In addition, the combination of acupuncture and nimodipine improved scores on the mini-mental state exam compared with nimodipine alone, the researchers found.

Three trials reported side effects, which for acupuncture included fainting during treatment and slow bleeding at the needle sites. Side effects reported for nimodipine included nausea, constipation and mild headache, according to the report.

Dr. Remy Coeytaux is an associate professor in community and family medicine and an acupuncture researcher at Duke University in Durham, N.C. He was one of the experts reluctant to embrace the review’s findings.

“The studies suggest that acupuncture is effective, but my degree of confidence in this finding is low,

[but] it’s not zero,” Coeytaux said.

The problem is that “the quality of the studies really was poor, so that puts a damper on the findings, because it’s hard to trust the data from the original studies,” explained Coeytaux.
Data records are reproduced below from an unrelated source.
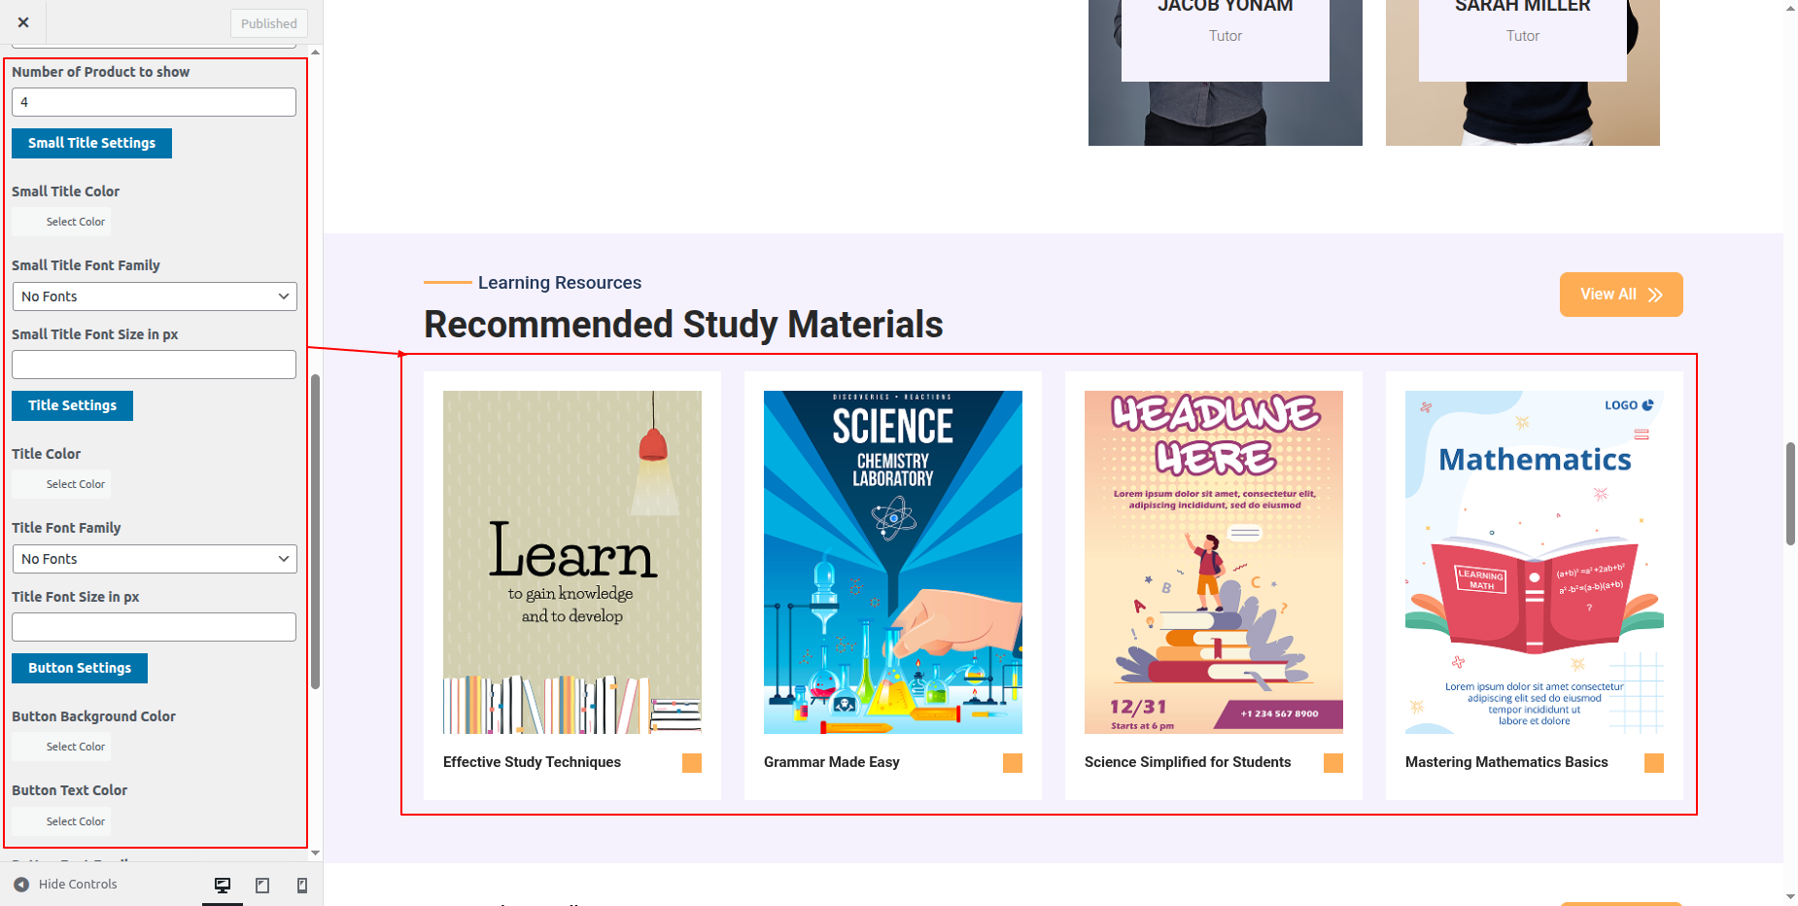
Task: Click the Hide Controls arrow icon
Action: 21,885
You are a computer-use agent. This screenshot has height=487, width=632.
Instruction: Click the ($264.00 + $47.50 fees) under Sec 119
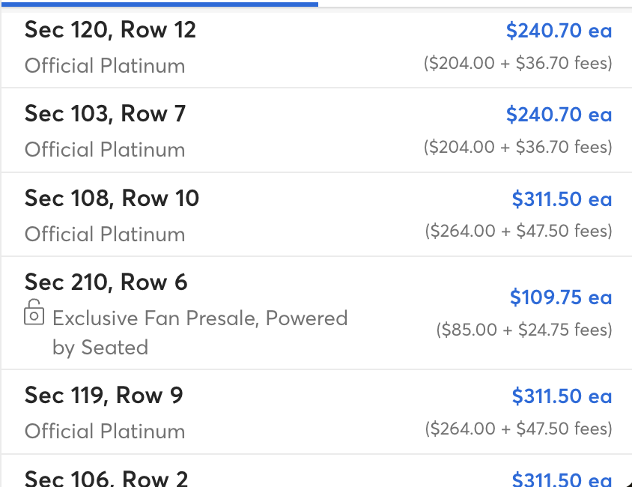tap(518, 429)
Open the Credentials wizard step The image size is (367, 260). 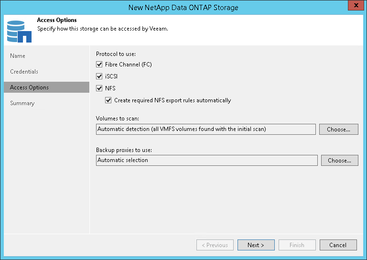click(24, 72)
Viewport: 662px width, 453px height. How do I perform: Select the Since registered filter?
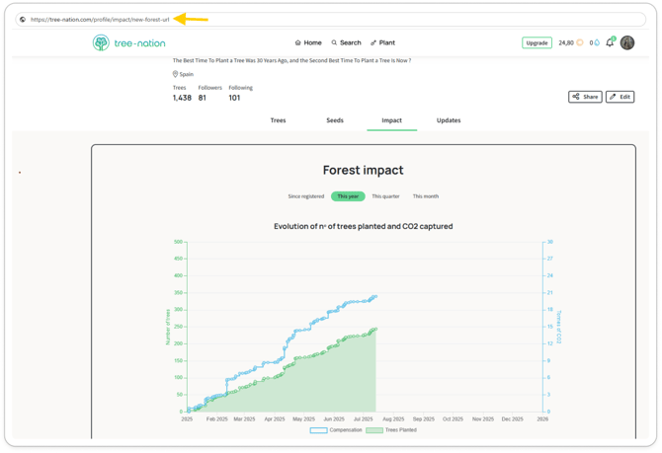[306, 196]
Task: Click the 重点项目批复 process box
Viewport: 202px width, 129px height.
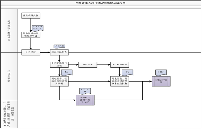Action: coord(31,16)
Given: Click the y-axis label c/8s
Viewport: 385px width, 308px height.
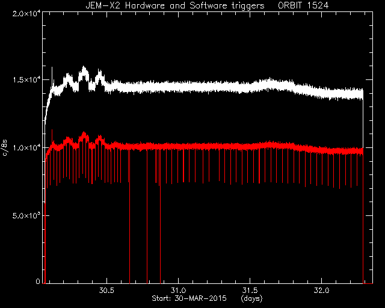Looking at the screenshot, I should (5, 147).
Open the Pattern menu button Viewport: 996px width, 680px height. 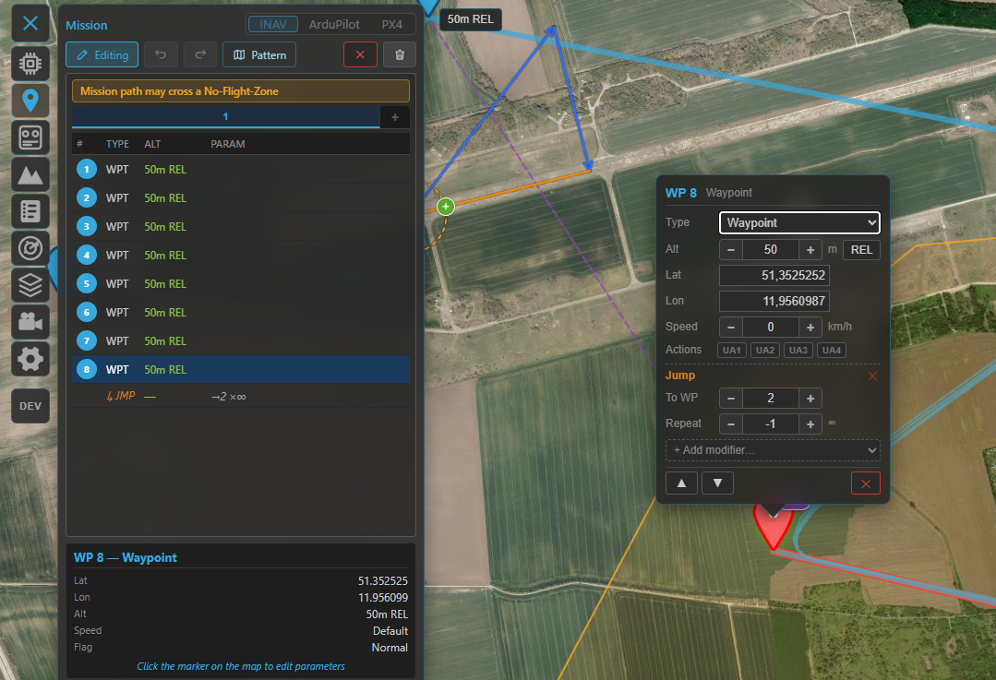[x=259, y=54]
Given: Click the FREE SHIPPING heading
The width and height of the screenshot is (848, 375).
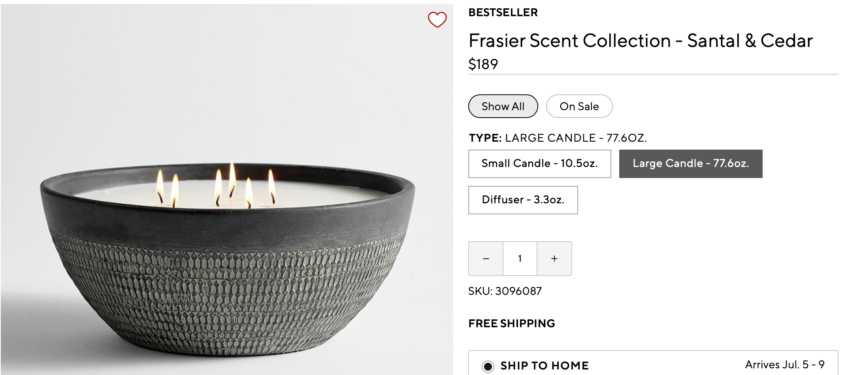Looking at the screenshot, I should coord(511,324).
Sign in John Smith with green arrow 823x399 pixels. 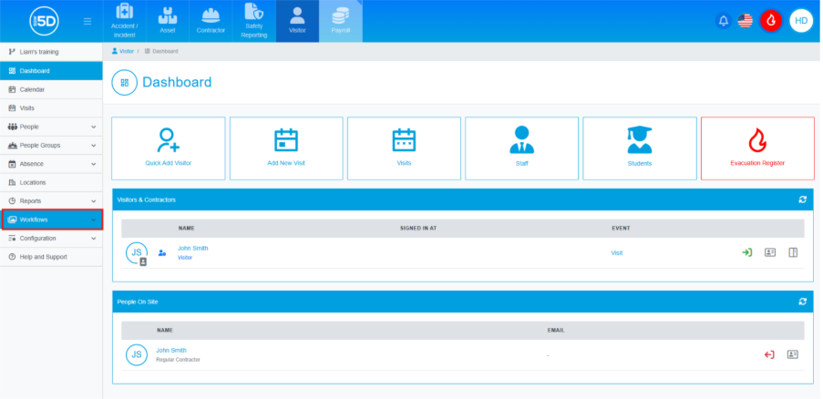click(x=746, y=252)
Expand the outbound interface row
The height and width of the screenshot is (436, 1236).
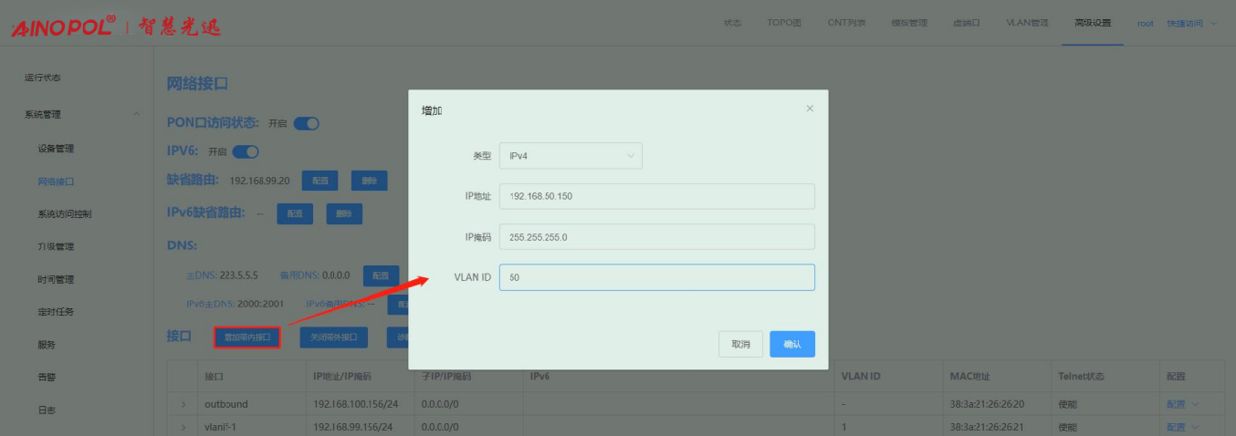pos(183,404)
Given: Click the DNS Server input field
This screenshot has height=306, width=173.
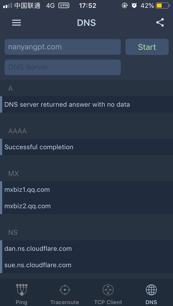Looking at the screenshot, I should point(62,67).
“There is high risk of bias in all the studies,” he added.

Coeytaux suggested that some of the benefit seen from acupuncture might be a placebo effect. But, it’s impossible from this review to know how much, if any, was a placebo effect, he explained.

What is known is encouraging, but there is need for a larger, better designed trial to really see if acupuncture can help, he said.

However, because there aren’t any really effective treatments for memory loss, trying acupuncture is something patients can do — it may not help, but it won’t hurt, Coeytaux noted.

Another review skeptic is Dr. Sam Gandy, director of the Center for Cognitive Health at Mount Sinai Hospital in New York City. “I tend to believe some holistic interventions when properly executed,” he said.

For example, Gandy noted that meditation in Alzheimer’s disease patients is potentially credible and promising.

“That said, I don’t believe anything until it is independently replicated,” he said.

“I can imagine some ways in which acupuncture might increase alertness and attention and thereby memory, but I would want to see independent replication,” Gandy added.

The new report was published Aug. 4 in the journal Acupuncture in Medicine.